I kick him and yelp in pain when my bare toes meet the solid muscle of his thigh and he chuckles.

I spy the envelope containing the thank you note I wrote to Madame Mindy from the bedside table.

“I need to mail this, can we at least do that?”

“I’ll take it for you,” he says absently again.

“No, I want to go with you. I feel fine. I need to get out of this hotel room before I go crazy. ” I pout and make my most pathetic face.

“You’re going to give yourself wrinkles.” He reaches to smooth a finger of my forehead and I slap his hand away.

“I hope you’re never incapacitated like this because you’ll look back on the way you’re treating me and the guilt will eat you alive.”

I harrumph, and try to move onto my side. Too late, I remember the cast on my arm and wince when my arm protests.

“Fucking cast.” I settle for turning my head to face the other wall and want to cry when my neck protests, too.

He sighs, “Beth. Come on, I’m sorry. Look at me, please?” he says in a voice completely devoid of the teasing tone he’s used all day.

He presses a kiss to my cheek sounds sincere so I turn cautiously, half expecting him to be grinning. But he’s not, his green eyes are warm with sympathy and he strokes my cheek.

I inhale the clean mint of his scent and hate that we haven’t done more than share kisses like this since I left the hospital. He, and everyone else, is treating me like I’m made of spun glass.

“I know it’s been rough, I was just trying to make you laugh I was going to surprise you, but I made us dinner plans tonight. I picked up a few dresses that should accommodate your cast while I was out this morning.”

And now I feel like an ungrateful asshole for making him feel the need to apologize. Because he’s right. As far as convalescence goes, this must be the Cadillac of set ups.

“You did?” I ask, giving him a shamefaced smile. He swipes his thumb over my bottom lip and he presses down on the center of my lip, pushing his the tip into my mouth.
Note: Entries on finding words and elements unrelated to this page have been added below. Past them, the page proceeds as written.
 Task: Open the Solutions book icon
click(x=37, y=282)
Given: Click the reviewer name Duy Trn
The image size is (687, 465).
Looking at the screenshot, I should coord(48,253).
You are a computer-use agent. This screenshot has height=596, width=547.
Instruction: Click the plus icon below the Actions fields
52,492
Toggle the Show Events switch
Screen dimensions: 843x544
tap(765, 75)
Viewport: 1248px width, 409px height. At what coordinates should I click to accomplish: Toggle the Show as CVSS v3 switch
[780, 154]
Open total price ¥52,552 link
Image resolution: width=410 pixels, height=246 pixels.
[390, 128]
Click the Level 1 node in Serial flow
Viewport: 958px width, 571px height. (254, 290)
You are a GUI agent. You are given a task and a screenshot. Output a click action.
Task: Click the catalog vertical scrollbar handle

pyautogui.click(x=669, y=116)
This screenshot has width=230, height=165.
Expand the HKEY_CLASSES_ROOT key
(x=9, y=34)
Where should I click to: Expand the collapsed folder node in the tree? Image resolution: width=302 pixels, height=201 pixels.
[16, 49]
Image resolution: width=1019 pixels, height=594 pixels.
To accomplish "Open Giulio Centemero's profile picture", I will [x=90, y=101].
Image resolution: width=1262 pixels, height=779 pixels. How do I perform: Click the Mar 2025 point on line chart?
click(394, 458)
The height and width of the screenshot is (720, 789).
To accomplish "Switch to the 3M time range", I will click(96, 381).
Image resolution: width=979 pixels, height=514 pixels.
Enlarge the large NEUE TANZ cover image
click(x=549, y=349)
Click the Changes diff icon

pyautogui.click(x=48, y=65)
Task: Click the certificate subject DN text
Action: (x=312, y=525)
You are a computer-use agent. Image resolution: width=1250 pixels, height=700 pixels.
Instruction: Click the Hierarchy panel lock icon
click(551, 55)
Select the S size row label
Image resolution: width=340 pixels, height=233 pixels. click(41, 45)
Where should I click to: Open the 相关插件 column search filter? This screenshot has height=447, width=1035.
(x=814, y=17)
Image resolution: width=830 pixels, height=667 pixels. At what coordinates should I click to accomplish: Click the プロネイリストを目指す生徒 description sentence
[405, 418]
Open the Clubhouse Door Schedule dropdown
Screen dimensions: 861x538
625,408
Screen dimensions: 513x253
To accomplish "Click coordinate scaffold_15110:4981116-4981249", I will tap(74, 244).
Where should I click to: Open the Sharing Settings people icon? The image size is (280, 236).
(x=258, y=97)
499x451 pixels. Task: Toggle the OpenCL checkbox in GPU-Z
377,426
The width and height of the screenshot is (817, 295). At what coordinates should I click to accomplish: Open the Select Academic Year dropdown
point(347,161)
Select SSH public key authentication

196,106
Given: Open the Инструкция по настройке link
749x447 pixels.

It’s the first taste of him I’ve had all week and I moan before I suck on salty offering.

Green fire flares in his eyes and I flick the pad of his thumb with my tongue.

He pulls it out again and swipes it over my lips.

“Of course, you did. You always take such good care of me,” I say and then press a kiss to his thumb.

The heat in his eyes cools, he pulls his thumb out. He’s been doing this all week, and I’m not sure why, but I decide that I’m not going to wait for him to tell me.

“Is it…my bruises?” I ask him the horrible thought that’s been niggling at me since the first time he pulled away like that.

He brow creases in a severe frown. “What?”

“Is that why you won’t touch me?”

The regret that flares in his eyes gives me his answer before he speaks it.

“No way. Oh my god. No.” He sits up I reach up to stroke his cheek.

“Then tell me what it is. Because it’s something.”

He closes his eyes and a low growl rumbles in his chest. I place my hand over his heart and rub small circles until he covers my hand with his, brings it up to his lips for a kiss and then finally opens his eyes again and the torment in them makes me so sad. But I don’t say anything, I just wait for him to talk.

“I didn’t take care of you. And because of that, I almost lost you. And every time I remember that, I can’t breathe.”

Tears sting my eyes. “Carter, it’s not your fault.”

“I’ll never forget the terror I felt when we got to the house. I have never prayed so hard in my life and I don’t even want to think about what might have been if we’d been five minutes later. But that fire…it was deliberate. You were shot, beaten, your arm is broken, at the hands of people you’ve made sacrifices for. People whose fucking job it is to keep you safe. And these bruises…” he trails his fingers over them in feather soft strokes that are in stark contrast to the flinty anger in his eyes. “I’m sorry that I didn’t get a chance to put a bullet in the motherfuckers who did this to you. I know it’s wrong… I shouldn’t be consumed by that feeling the way I am.” His chest heaves as if he’s just dropped a heavy weight and his eyes are bleak as he watches me, waiting for me to condemn him.